(Beginning of MATERIAL SUPPLIED)

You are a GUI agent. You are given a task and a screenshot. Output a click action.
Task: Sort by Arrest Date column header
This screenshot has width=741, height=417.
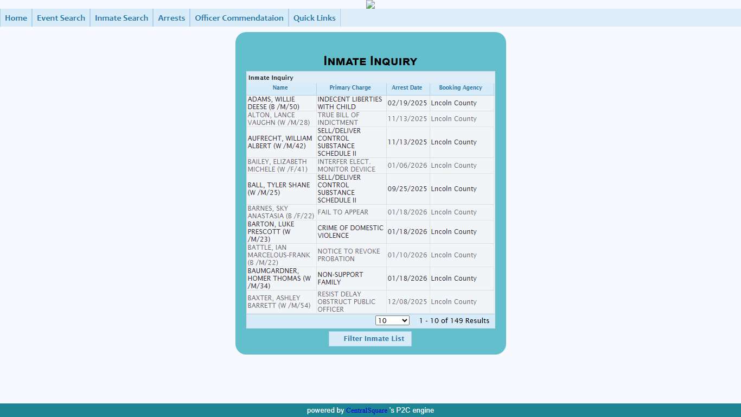pos(407,88)
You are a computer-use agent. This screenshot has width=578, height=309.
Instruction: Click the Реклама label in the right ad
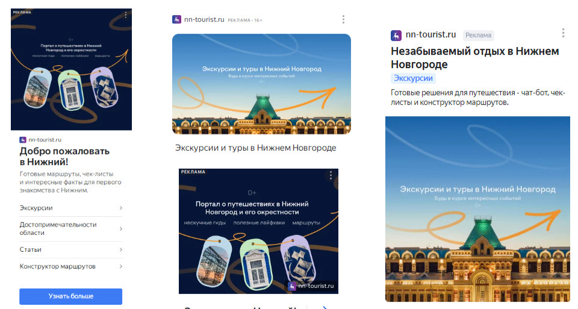click(x=478, y=35)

(End of MATERIAL SUPPLIED)

Leave the pictures out and print the records above exactly as they stand.

_FINISHED EXERCISE:_
You are a GUI agent. You are given a task and a screenshot. Output a click action.
Task: Sort by Arrest Date column header
This screenshot has width=741, height=417.
pos(407,88)
You are a computer-use agent. This screenshot has width=578, height=309.
Instruction: Click the Реклама label in the right ad
click(x=478, y=35)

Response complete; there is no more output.